Republicans furious over colleges’ response to Hamas’s recent attacks on Israel are threatening universities’ funding and the visas of foreign students, though legal experts are divided on if such moves would stand up in court.
“Under the Trump administration, we will revoke the student visas of radical anti-American and antisemitic foreigners at our colleges and universities and we will send them straight back home,” former President Trump said in Iowa.
Several of his GOP primary challengers are calling for similar actions.
While First Amendment experts balk at the idea, there are split opinions on how the issue would fall legally in the courts.
“I think both of these ideas are nonsense and completely antithetical to the spirit of the First Amendment,” said Jared Carter, an assistant professor of law at Vermont Law and Graduate School.
The issue arose after multiple universities across the country had student groups who released statements that praised Hamas or blamed Israel for the initial Oct. 7 terror attack.
The biggest controversy came out of Harvard, where more than 30 student groups initially signed a statement after the Hamas attack that said they “hold the Israeli regime entirely responsible for all unfolding violence.”
That led to fresh calls from Republican presidential candidates such as Trump, Florida Gov. Ron DeSantis and Sen. Tim Scott (S.C.) to stop funding to these schools and kick out of the country foreign students who participated in such statements or protests.
Scott said in an interview on “The Sean Hannity Show” that student protesters in support of Hamas who are on here on visas “should be sent back to their country.”
And DeSantis said over the weekend, “When I’m president, if foreign students are out there celebrating terrorism, I will cancel their visas and send them home.”
While the president could try to issue an executive order to enact this sort of policy, experts are divided on if such a move would survive court challenges.
Republicans such as Sens. Marco Rubio (Fla.) and Tom Cotton (Ark.) have also recently made moves advocating for foreigners who support Hamas to lose their visas.
Supporters of the expulsions say individuals who aren’t American citizens don’t have the same free speech rights. Others, while not agreeing with that position, acknowledge the courts have taken the position that there are differences in First Amendment rights between the groups.
“In my view, unfortunately, that’s correct. The courts have been much more permissive in allowing the federal government to manage immigration both allowing people in and deport based on political viewpoints. They’ve just been more permissive under the First Amendment,” Carter said.
“There’s a series of U.S. Supreme Court cases that basically say that in making determinations about whether or not somebody should be admitted or have a visa in the United States that the government can consider their political viewpoints, which obviously, for residents and U.S. citizens, that would be completely inconsistent with the First Amendment,” Carter said. “So I think that the president has more flexibility when it comes to immigration.”
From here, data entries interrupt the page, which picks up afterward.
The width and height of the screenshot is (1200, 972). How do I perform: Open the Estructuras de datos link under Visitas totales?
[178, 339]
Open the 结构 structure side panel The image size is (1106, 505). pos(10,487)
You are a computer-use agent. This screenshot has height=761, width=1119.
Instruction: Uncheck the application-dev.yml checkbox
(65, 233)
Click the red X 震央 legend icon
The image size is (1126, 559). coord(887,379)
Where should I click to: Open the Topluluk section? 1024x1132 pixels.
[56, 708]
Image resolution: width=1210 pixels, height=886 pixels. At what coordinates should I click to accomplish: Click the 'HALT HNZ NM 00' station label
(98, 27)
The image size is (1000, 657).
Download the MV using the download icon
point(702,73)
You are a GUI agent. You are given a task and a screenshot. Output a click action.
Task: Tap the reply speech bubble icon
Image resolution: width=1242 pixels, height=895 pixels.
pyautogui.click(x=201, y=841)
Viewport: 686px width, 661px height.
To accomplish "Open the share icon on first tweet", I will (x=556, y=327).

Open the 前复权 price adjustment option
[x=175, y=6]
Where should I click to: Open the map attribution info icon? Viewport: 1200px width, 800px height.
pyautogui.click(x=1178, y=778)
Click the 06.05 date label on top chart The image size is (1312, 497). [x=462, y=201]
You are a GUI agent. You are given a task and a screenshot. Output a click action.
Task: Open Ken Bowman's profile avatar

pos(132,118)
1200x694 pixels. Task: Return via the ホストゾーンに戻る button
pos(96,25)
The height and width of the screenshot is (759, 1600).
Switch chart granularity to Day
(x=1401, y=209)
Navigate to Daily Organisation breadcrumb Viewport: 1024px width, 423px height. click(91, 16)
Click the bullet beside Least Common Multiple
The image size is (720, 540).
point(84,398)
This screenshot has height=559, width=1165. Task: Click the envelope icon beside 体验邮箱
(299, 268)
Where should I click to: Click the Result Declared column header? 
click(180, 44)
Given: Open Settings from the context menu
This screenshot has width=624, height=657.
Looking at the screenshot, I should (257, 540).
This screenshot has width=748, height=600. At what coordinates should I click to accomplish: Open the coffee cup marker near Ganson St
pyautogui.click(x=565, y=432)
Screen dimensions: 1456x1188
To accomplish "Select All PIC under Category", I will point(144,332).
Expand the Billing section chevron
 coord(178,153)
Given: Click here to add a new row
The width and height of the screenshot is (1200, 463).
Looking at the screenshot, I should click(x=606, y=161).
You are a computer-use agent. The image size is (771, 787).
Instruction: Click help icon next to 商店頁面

But Kevin Goldberg, a First Amendment specialist at Freedom Forum, says it is clear-cut that both groups in the country have the same free speech rights.
“Once you’re in the country, you receive the protection of the First Amendment, whether you’re a citizen or not,” Goldberg said.
The vagueness in the proposals from the presidential candidates on what a college student would have to say to be punished “raises serious First Amendment concerns,” he added.
Much of the protests among students have been calling for a cease-fire between Israel and Hamas or denouncing actions taken by Israel after the country declared war on Hamas. Others have participated in protests such as one in New York City, which lawmakers on both sides of the aisle denounced for antisemitism.
The GOP 2024 hopefuls are also looking at defunding colleges that have allowed these protests to happen or did not release statements quickly enough condemning Hamas.
Scott introduced legislation in the Senate last week to ban federal student aid to schools that allow antisemitic events to occur.
“Any university or college that peddles blatant antisemitism, especially after Hamas’ brutal attack on Israeli civilians, women and children, has no place molding the minds of future generations, never mind receiving millions of taxpayer funds to do so,” Scott said.
Legal experts, however, believe the courts would clearly rule against efforts by Congress or a president to cut funding to schools based on their students’ viewpoints.
“I think if a president tried to withhold funding from colleges, universities simply because they had an organization on campus that supported Palestinians, I think the likelihood of that being constitutional is very low,” Carter said. “And, furthermore, particularly state universities, the Supreme Court has said that the First Amendment applies to actions by state universities, so if a state university said they were going to fund student groups and they decided not to fund the student group because it’s supported Palestinians, then I think the school would be susceptible to being sued for violating the students’ First Amendment rights.”
“And so I just think that it’s absurd to think that a president can come in and tell schools they will pull funding from schools that simply are complying with their constitutional obligations,” he added.